Embroiled in controversies, Tennessee House Speaker Glen Casada battles on after Lt. Gov. McNally says it's time to go

Gov. Bill Lee says he would ask Casada to resign as FBI agents are reportedly investigating school voucher bill votes

In this April 25, 2019, file photo, Republican Tennessee Gov. Bill Lee talks to reporters at the Capitol in Nashville, Tenn. More than half of Lee's newly appointed cabinet members, including his education czar and Tennessee's Medicaid chief, didn't submit applications or provide any documents outlining why they deserved the jobs he gave them. The Associated Press reviewed all applications submitted to Lee's office during his transition into the top statewide position. This included submissions for both cabinet spots and lower level jobs inside the executive branch. (AP Photo/Kimberlee Kruesi, File)

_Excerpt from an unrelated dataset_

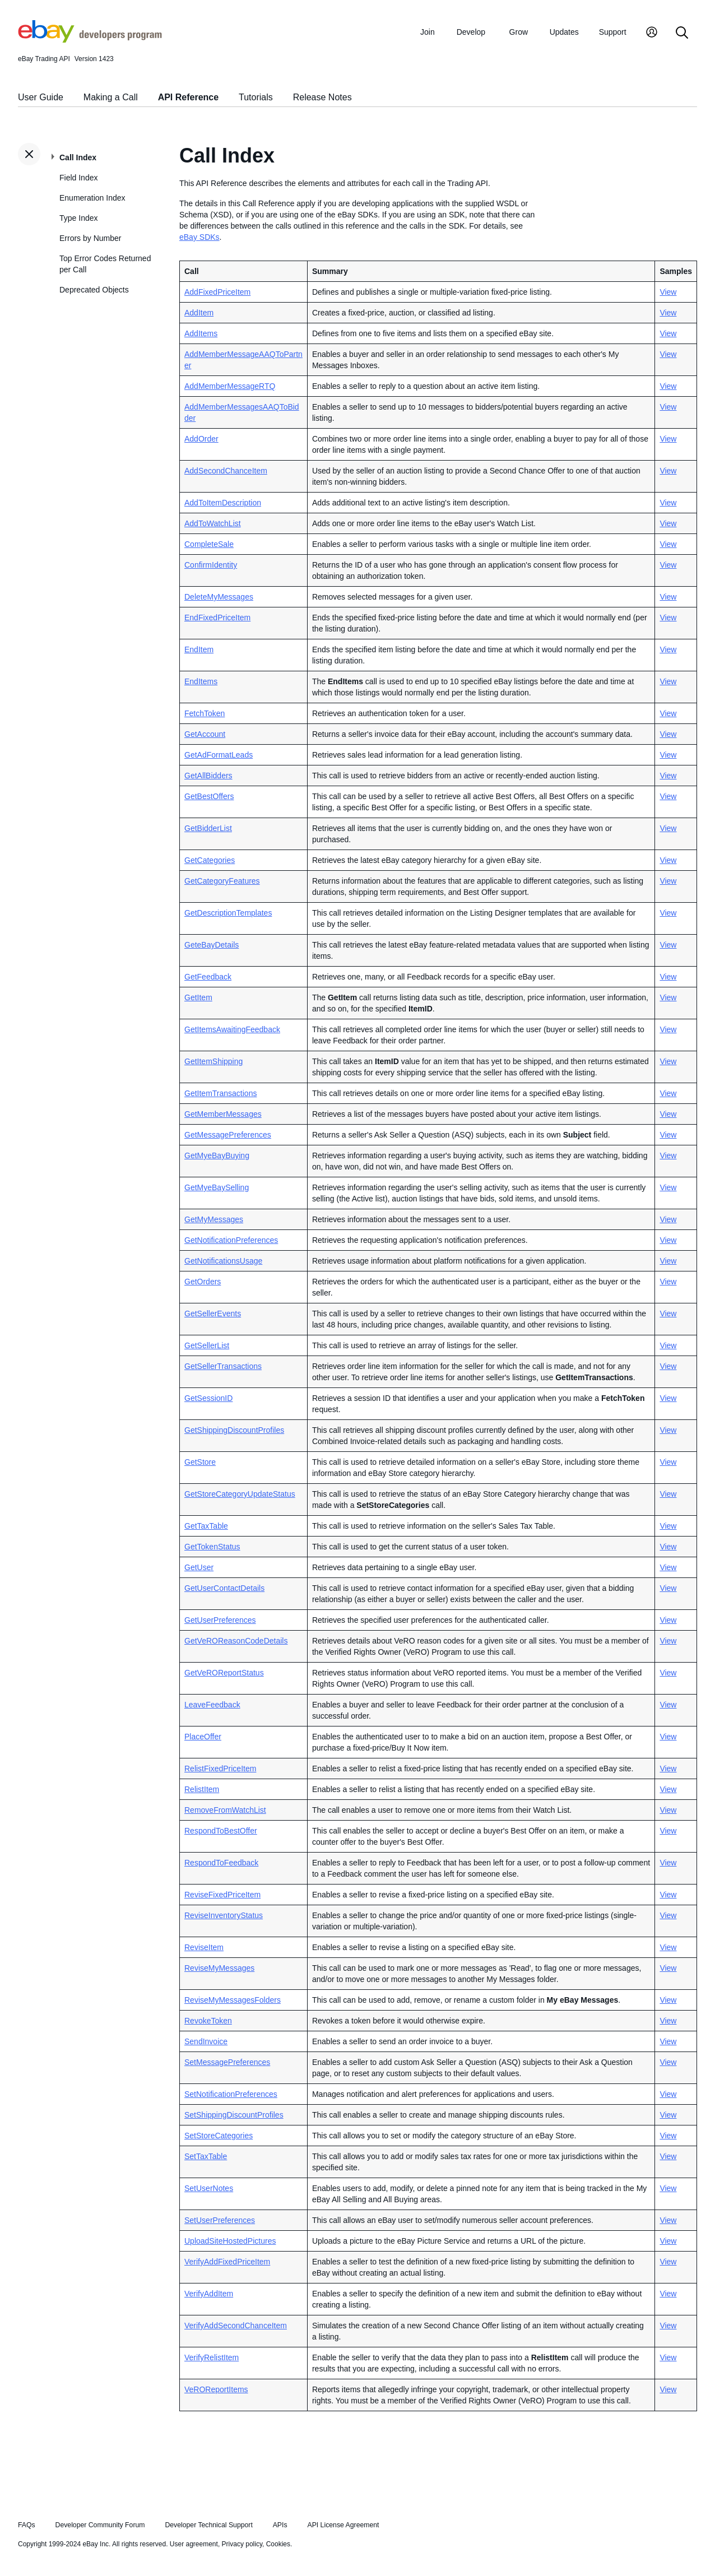 The image size is (715, 2576). What do you see at coordinates (223, 1114) in the screenshot?
I see `GetMemberMessages` at bounding box center [223, 1114].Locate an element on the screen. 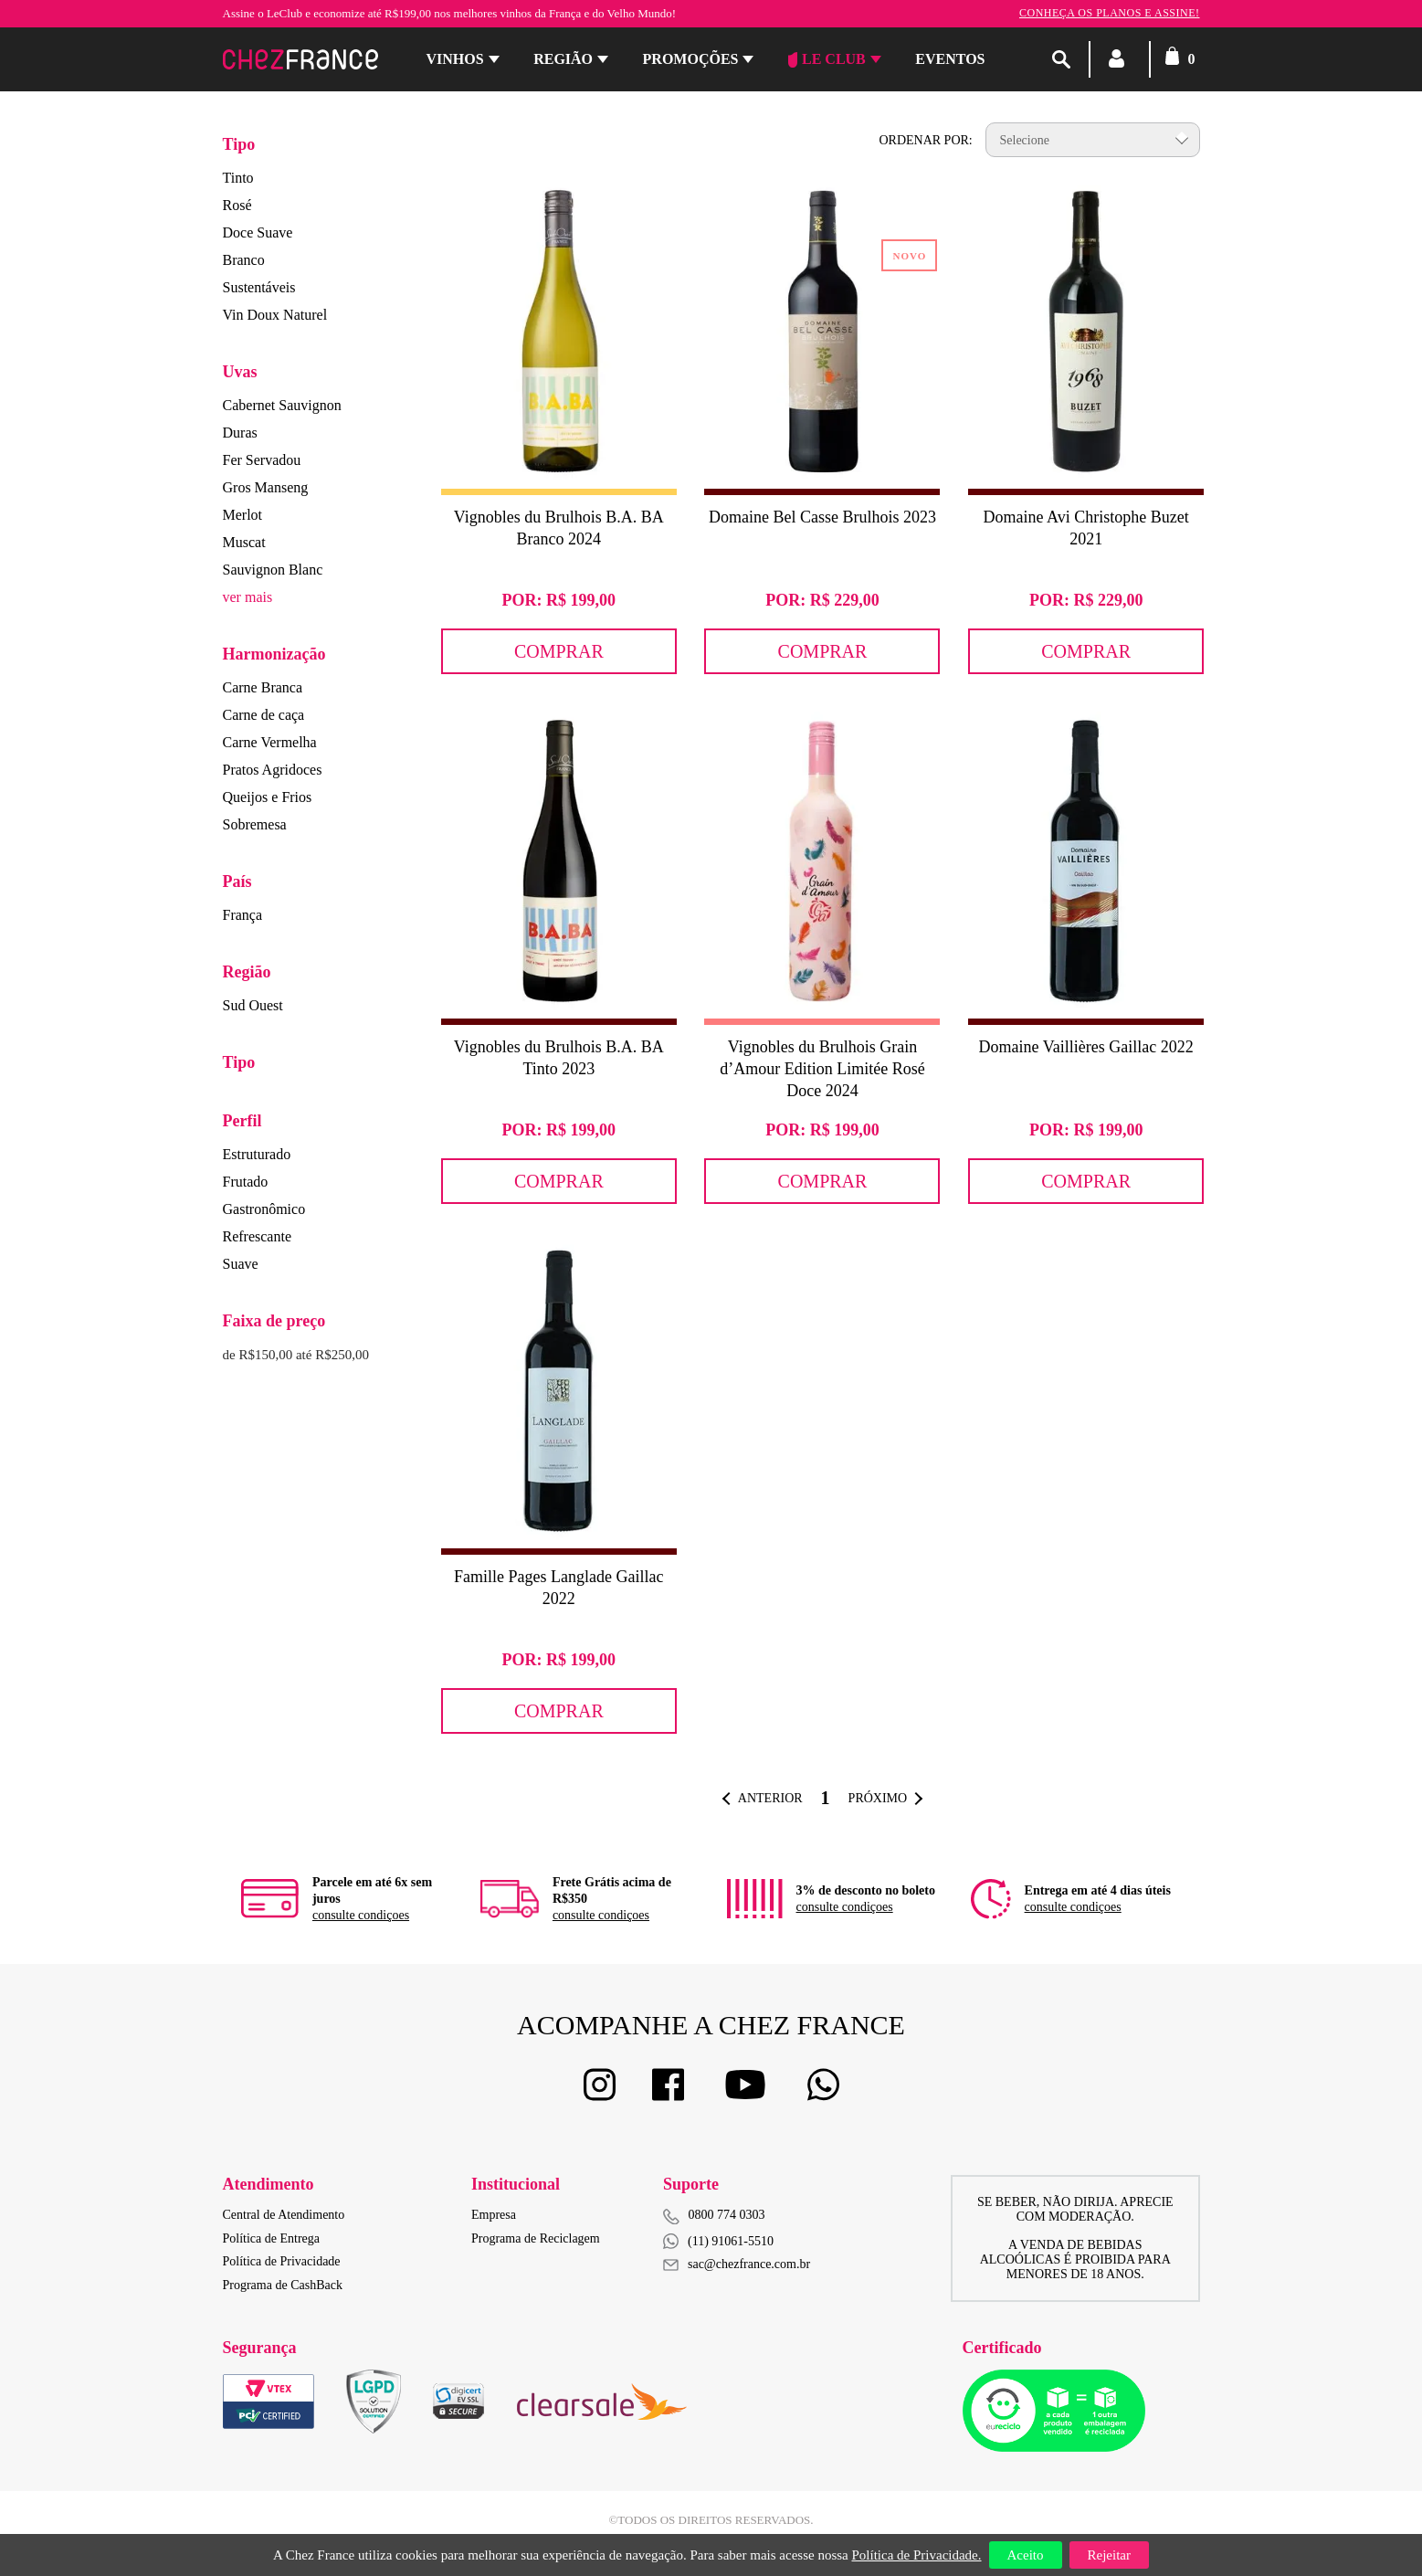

EDITOR'S NOTE: An earlier version of this story did not include some comments from Tennessee State Rep. Robin Smith, R-Hixson, that provided more context to her reactions to the controversy surrounding House Speaker Glen Casada. The comments were added at 7:40 p.m. on Saturday, May 11, 2019.

NASHVILLE - Embattled Tennessee House Speaker Glen Casada said Friday that after apologizing and asking for forgiveness for controversial text messages between he and a top aide, he thinks the problem has been "dealt with" and that the state House will "unify and move forward."

But Casada's Senate counterpart, fellow Republican and Lt. Gov.